1. There really wouldn't be a need to synchronize parent and child or at least in the simple case its just a matter of waiting for the parent to finishing prior to starting the children.

2. Are the child kernel accessing shared data? If so, how are you ensuring coherent access ?

They are a lot of unknowns here and I would be somewhat willing to be this is an application synch issue, unless more details is provided to explain the use case.

0 Likes

cgrant78@netzero.com​  Yes, it's looking like you are right: some type of synch issue in my code.

0 Likes

I can now confirm that this was a problem with my code: corruption has disappeared now. 

Thanks.

0 Likes

Nope. Looks like a driver issue, still. Will work on reproducer

0 Likes

The problem only happens when I am running two 470s,

Single 470 never has this problem.

I have analysed my code very carefully - all seems to be correct.

Is there someone at AMD that I can PM with more details about my code ?

Thanks.

0 Likes

Hi Aaron,

I've sent a private message. Please check your inbox.

Regards,

0 Likes

Thanks a lot, Dipak. It will take me some time to isolate the code from my

main application.

0 Likes

Sure...take your time.

0 Likes

Also user events to start all commandqueues simultaneously, leaks, codexl says. For r7_240 and HD7870, same. Normal events between commands work flawlessly. I think either user event handling could have problem with windows-10 64 bit or codexl 2.2.733 has something to fix.

0 Likes

Could you please provide a reproducible test-case?

0 Likes

Yes, I also see problems with user events and CodeXL.

Even though my code runs fine, CodeXL lists errors for when I created the user events.

i.e. clCreateUserEvent returns 0x0000000000001234AED f

0 Likes

Also, when I run with GPU performance counters, my application does not run at all.

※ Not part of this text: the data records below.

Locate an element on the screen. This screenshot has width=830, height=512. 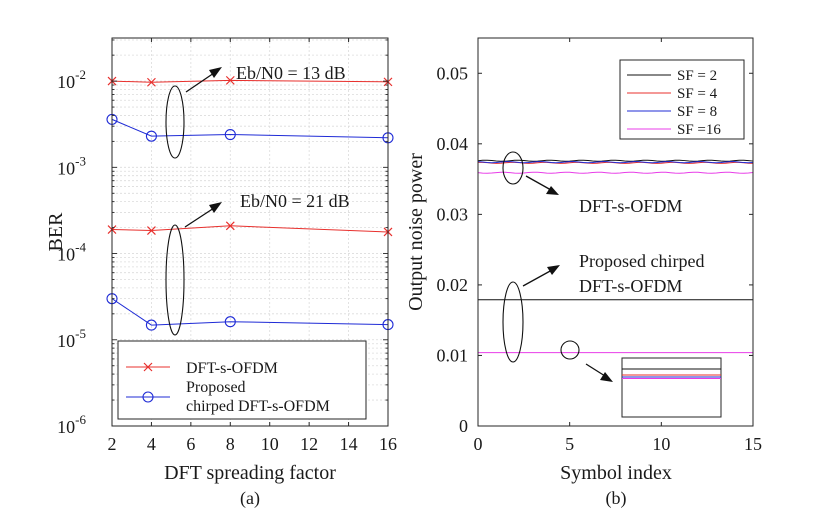
panel-a-ylabel: BER is located at coordinates (56, 232).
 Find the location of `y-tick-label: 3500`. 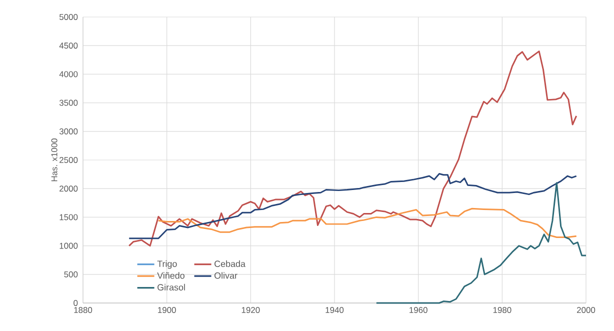

y-tick-label: 3500 is located at coordinates (68, 103).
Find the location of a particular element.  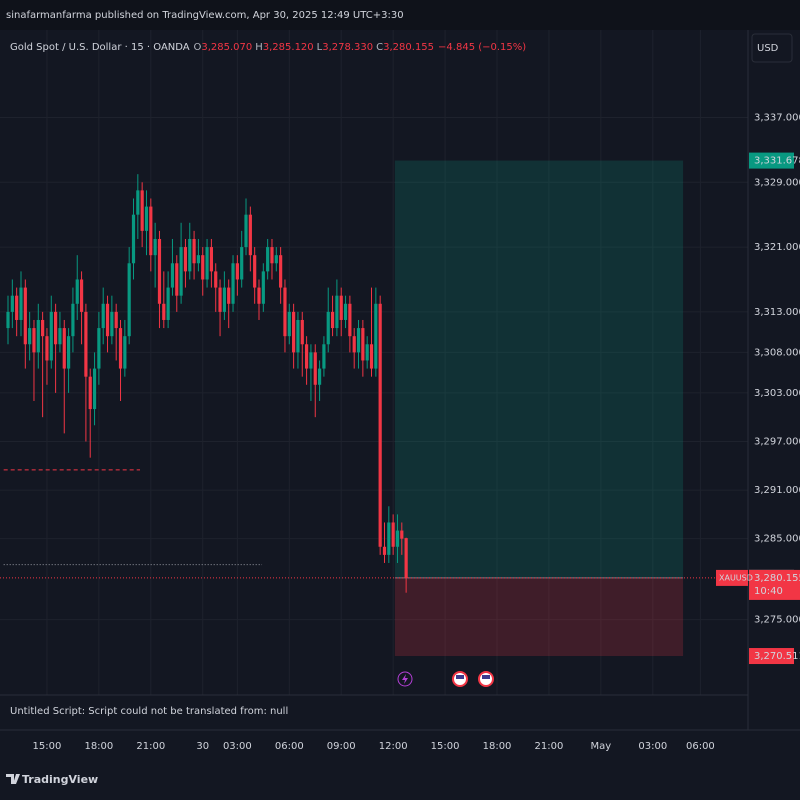

change: −4.845 (−0.15%) is located at coordinates (482, 48).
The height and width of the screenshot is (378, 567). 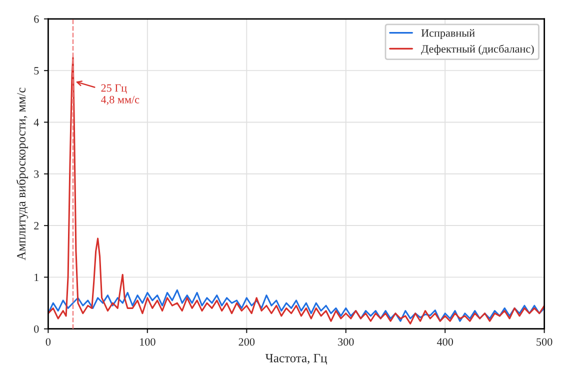 I want to click on x-tick-label: 500, so click(x=544, y=342).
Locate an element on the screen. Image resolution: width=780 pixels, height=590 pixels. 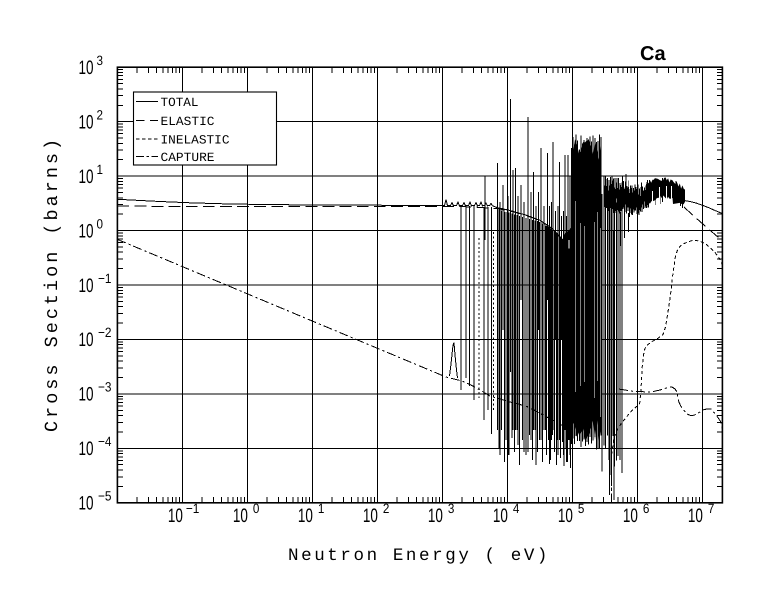
svg-text: Cross Section (barns) is located at coordinates (52, 284).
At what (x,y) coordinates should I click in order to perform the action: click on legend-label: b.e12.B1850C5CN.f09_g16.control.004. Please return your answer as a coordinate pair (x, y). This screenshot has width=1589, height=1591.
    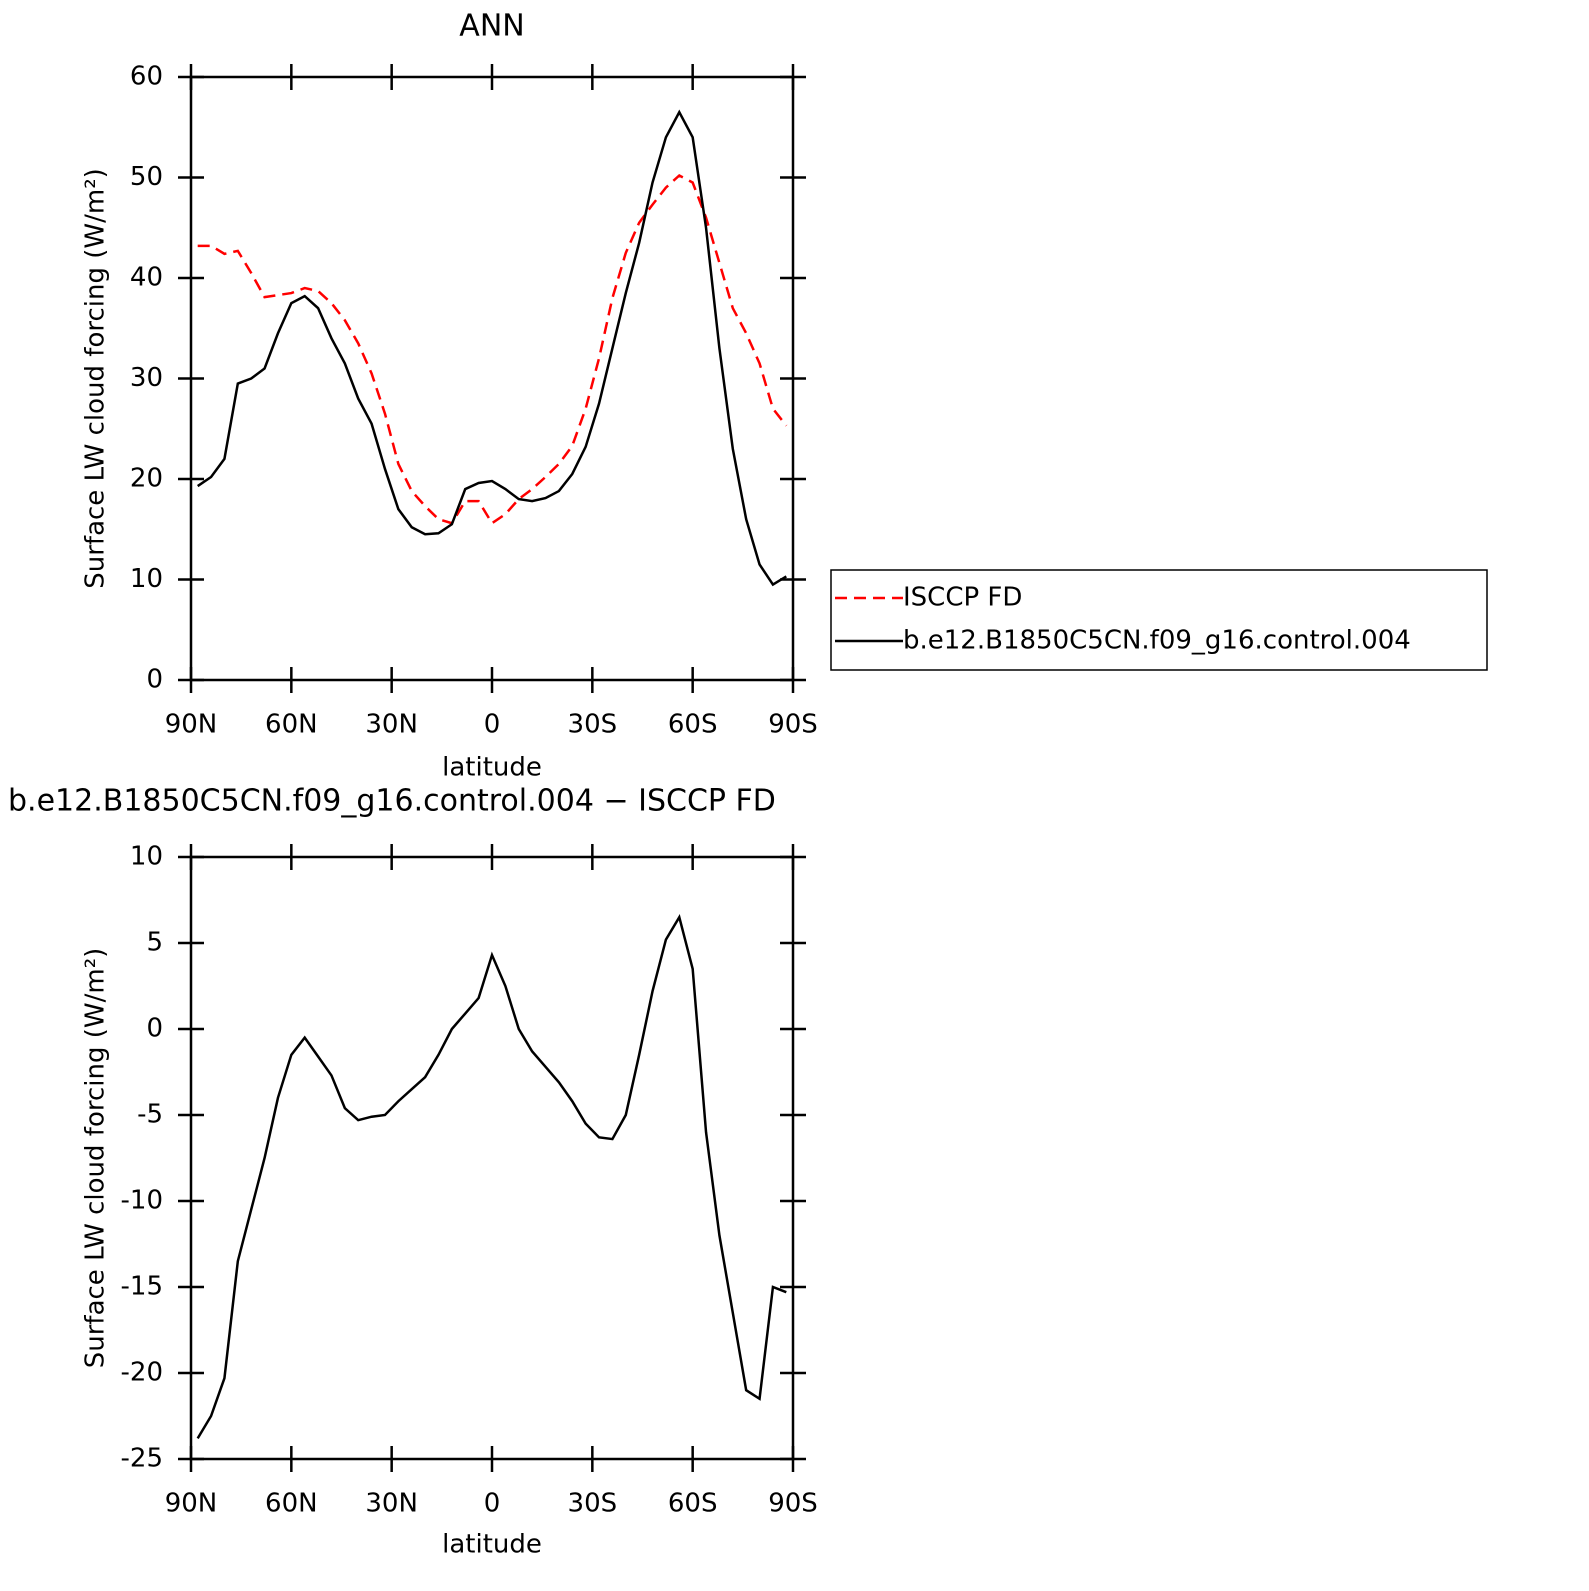
    Looking at the image, I should click on (1157, 641).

Using application timeline trace, it does.

0 Likes

Hi Aaron,

I can see your another post (Bug: CodeXL falsely reports that clCreateUserEvent does not succeed ) where you already reported the clCreateUserEvent  issue to the CodeXL team. Please report it once again if you still observe the same in the latest version of CodeXL.

FYI:

Now that CodeXL is part of the GPUOpen initiative, please report all the CodeXL related issues here: https://github.com/GPUOpen-Tools/CodeXL/issues

Regards,

0 Likes

Thanks, Dipak. I just now reported these issues.

0 Likes